Begin SUPPLIED INFORMATION

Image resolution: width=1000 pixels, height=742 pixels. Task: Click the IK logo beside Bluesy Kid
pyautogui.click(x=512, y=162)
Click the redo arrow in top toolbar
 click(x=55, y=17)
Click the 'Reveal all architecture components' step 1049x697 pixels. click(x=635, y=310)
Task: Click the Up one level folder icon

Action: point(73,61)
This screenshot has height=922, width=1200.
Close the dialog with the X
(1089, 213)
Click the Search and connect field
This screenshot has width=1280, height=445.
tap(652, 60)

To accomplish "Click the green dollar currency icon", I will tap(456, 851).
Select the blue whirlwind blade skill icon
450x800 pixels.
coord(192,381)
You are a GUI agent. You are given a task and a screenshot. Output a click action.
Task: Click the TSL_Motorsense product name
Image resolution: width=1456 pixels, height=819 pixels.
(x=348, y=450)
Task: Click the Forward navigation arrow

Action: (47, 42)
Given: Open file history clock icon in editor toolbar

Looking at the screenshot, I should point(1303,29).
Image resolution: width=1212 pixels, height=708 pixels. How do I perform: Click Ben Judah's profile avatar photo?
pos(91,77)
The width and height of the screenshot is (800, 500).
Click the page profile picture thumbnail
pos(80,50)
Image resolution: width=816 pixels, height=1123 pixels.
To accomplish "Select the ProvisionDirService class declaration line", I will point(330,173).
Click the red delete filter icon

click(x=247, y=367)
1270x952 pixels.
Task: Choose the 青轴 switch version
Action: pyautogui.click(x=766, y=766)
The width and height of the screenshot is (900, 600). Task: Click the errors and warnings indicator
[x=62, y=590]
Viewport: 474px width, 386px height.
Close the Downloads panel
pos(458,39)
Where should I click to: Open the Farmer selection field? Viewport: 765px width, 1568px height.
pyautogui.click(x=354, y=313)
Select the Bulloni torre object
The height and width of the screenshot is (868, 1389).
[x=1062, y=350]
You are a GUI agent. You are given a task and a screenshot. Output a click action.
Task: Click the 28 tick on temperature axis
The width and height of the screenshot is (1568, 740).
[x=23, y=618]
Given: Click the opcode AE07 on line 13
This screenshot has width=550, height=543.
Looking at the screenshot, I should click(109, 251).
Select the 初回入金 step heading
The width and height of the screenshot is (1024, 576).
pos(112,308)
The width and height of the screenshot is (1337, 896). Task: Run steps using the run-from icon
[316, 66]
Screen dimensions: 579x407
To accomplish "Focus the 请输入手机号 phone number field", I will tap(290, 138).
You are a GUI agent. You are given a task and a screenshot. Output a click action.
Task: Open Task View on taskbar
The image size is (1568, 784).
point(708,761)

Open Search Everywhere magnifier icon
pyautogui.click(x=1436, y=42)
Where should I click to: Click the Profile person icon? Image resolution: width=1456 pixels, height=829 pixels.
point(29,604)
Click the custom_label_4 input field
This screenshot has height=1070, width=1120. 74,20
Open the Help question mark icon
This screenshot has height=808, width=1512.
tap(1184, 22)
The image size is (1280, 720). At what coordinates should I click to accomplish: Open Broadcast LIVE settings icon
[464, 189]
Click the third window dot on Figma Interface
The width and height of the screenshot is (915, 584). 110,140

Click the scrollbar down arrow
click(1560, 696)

End SUPPLIED INFORMATION

» **WORK TO COMPLETE**: Copy the data above word for word, reproducing every line without changes.

» **RESPONSE BELOW**:
Image resolution: width=1000 pixels, height=742 pixels. Task: Click the IK logo beside Bluesy Kid
pyautogui.click(x=512, y=162)
Click the redo arrow in top toolbar
 click(x=55, y=17)
Click the 'Reveal all architecture components' step 1049x697 pixels. click(x=635, y=310)
Task: Click the Up one level folder icon

Action: point(73,61)
This screenshot has height=922, width=1200.
Close the dialog with the X
(1089, 213)
Click the Search and connect field
This screenshot has width=1280, height=445.
tap(652, 60)

To accomplish "Click the green dollar currency icon", I will tap(456, 851).
Select the blue whirlwind blade skill icon
450x800 pixels.
coord(192,381)
You are a GUI agent. You are given a task and a screenshot. Output a click action.
Task: Click the TSL_Motorsense product name
Image resolution: width=1456 pixels, height=819 pixels.
(x=348, y=450)
Task: Click the Forward navigation arrow

Action: (47, 42)
Given: Open file history clock icon in editor toolbar

Looking at the screenshot, I should point(1303,29).
Image resolution: width=1212 pixels, height=708 pixels. How do I perform: Click Ben Judah's profile avatar photo?
pos(91,77)
The width and height of the screenshot is (800, 500).
Click the page profile picture thumbnail
pos(80,50)
Image resolution: width=816 pixels, height=1123 pixels.
To accomplish "Select the ProvisionDirService class declaration line", I will point(330,173).
Click the red delete filter icon

click(x=247, y=367)
1270x952 pixels.
Task: Choose the 青轴 switch version
Action: pyautogui.click(x=766, y=766)
The width and height of the screenshot is (900, 600). Task: Click the errors and warnings indicator
[x=62, y=590]
Viewport: 474px width, 386px height.
Close the Downloads panel
pos(458,39)
Where should I click to: Open the Farmer selection field? Viewport: 765px width, 1568px height.
pyautogui.click(x=354, y=313)
Select the Bulloni torre object
The height and width of the screenshot is (868, 1389).
[x=1062, y=350]
You are a GUI agent. You are given a task and a screenshot. Output a click action.
Task: Click the 28 tick on temperature axis
The width and height of the screenshot is (1568, 740).
[x=23, y=618]
Given: Click the opcode AE07 on line 13
This screenshot has width=550, height=543.
Looking at the screenshot, I should click(109, 251).
Select the 初回入金 step heading
The width and height of the screenshot is (1024, 576).
pos(112,308)
The width and height of the screenshot is (1337, 896). Task: Run steps using the run-from icon
[316, 66]
Screen dimensions: 579x407
To accomplish "Focus the 请输入手机号 phone number field", I will tap(290, 138).
You are a GUI agent. You are given a task and a screenshot. Output a click action.
Task: Open Task View on taskbar
The image size is (1568, 784).
point(708,761)

Open Search Everywhere magnifier icon
pyautogui.click(x=1436, y=42)
Where should I click to: Click the Profile person icon? Image resolution: width=1456 pixels, height=829 pixels.
point(29,604)
Click the custom_label_4 input field
This screenshot has height=1070, width=1120. 74,20
Open the Help question mark icon
This screenshot has height=808, width=1512.
tap(1184, 22)
The image size is (1280, 720). At what coordinates should I click to accomplish: Open Broadcast LIVE settings icon
[464, 189]
Click the third window dot on Figma Interface
The width and height of the screenshot is (915, 584). 110,140

Click the scrollbar down arrow
click(1560, 696)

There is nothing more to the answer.